Knowledge Graph Memory
Persist agent memory as entities and typed relations in a structured graph — so symbolic queries (path, neighbor, type) become possible alongside semantic search.
Intent & Description
🎯 Intent
Persist agent memory as entities and relations in a structured graph so symbolic queries (path, neighbor, type) become possible.
📋 Context
Some agent tasks involve questions about structured relationships, not semantic similarity — “who reports to whom in this org chart?”, “what code depends on this function?”, “which products are compatible with this one?” The answers are not “documents that look similar” — they’re “nodes connected by specific edge types in a graph.”
💡 Solution
Extract entities and relations from observations into a graph store (Neo4j, RDF, or simple JSON). Queries traverse the graph (Cypher/SPARQL or programmatic). Combine with vector memory for hybrid retrieval — vector finds entry points, graph traverses from there.
Real-world Use Case
- The agent must answer relational queries (path, neighbor, type) over remembered entities.

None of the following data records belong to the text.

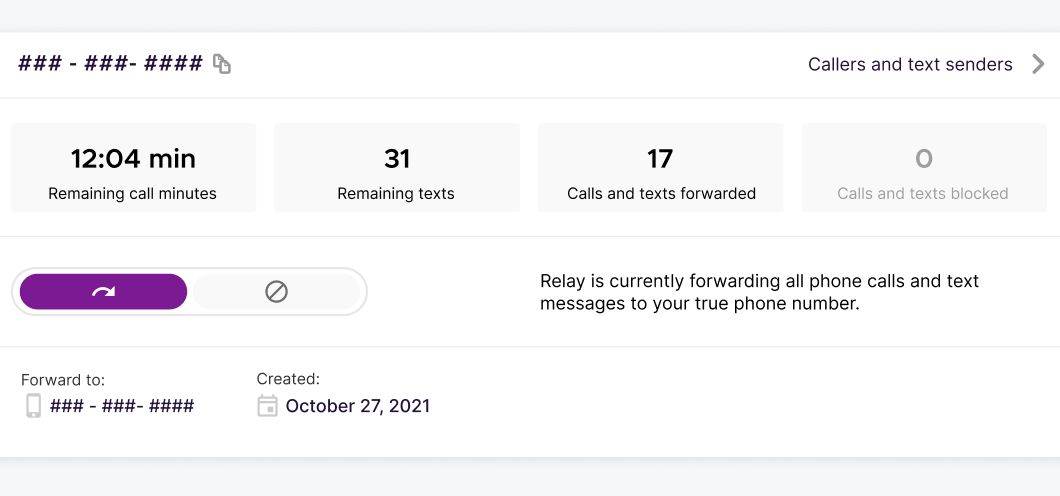Image resolution: width=1060 pixels, height=496 pixels.
Task: Select the Calls and texts forwarded label
Action: tap(661, 193)

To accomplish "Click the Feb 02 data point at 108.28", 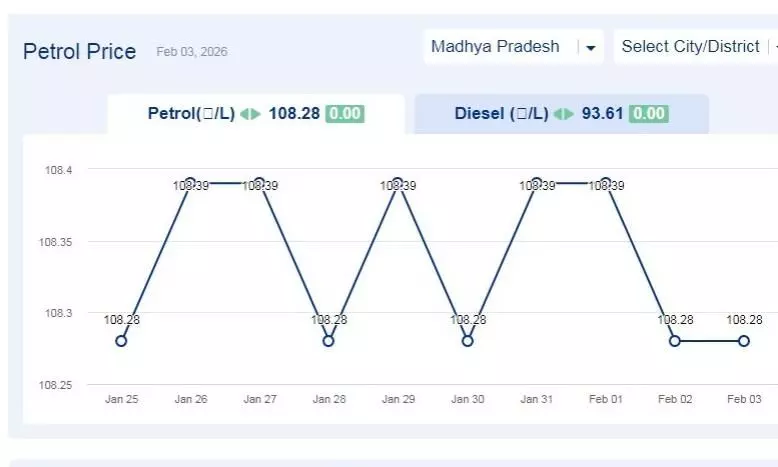I will click(675, 341).
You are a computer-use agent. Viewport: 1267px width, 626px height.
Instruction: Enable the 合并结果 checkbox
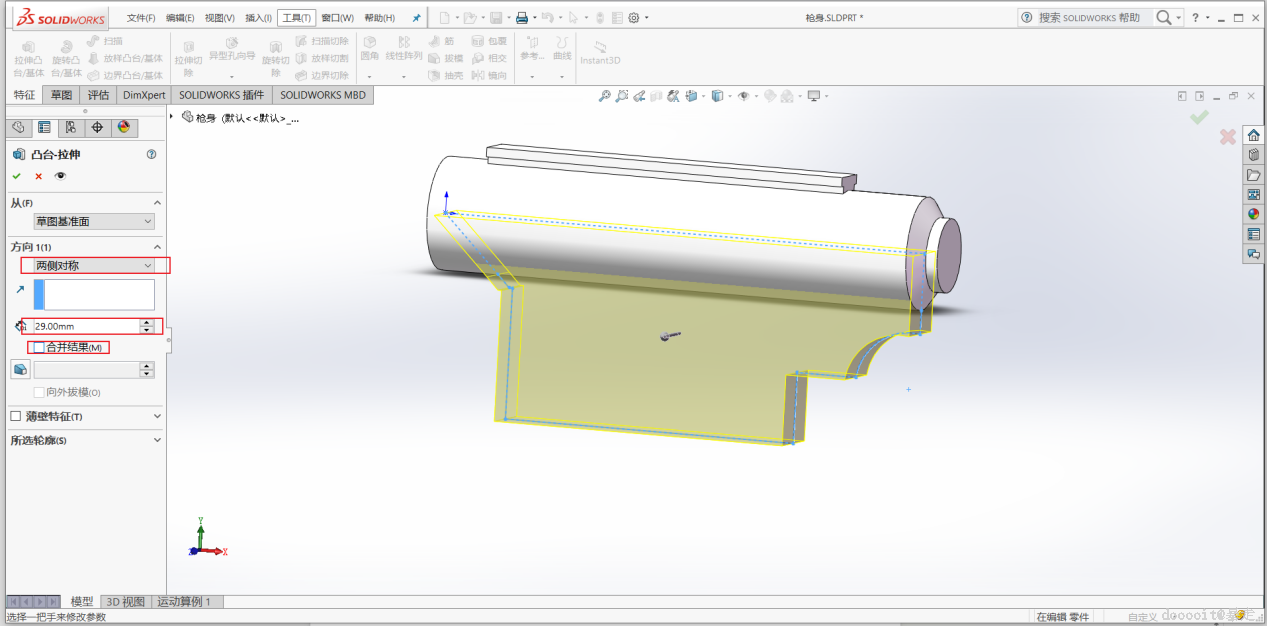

- Observations cleanly yield entities and relations worth persisting symbolically.
- Hybrid retrieval (vector entry point + graph traversal) is feasible and useful.
Source
📌 TL;DR
Store entities and typed relations in a graph — combine vector search for entry points and graph traversal for relational answers that embedding similarity alone can never provide.
Advantages
- Structured relational queries that vector search can’t answer become possible.
- Knowledge is inspectable, editable, and debuggable — not a black-box embedding.
Disadvantages
- Extraction quality bounds graph quality — bad entity extraction propagates everywhere.
- Schema rigidity vs flexibility is an ongoing tension; graphs need schema governance.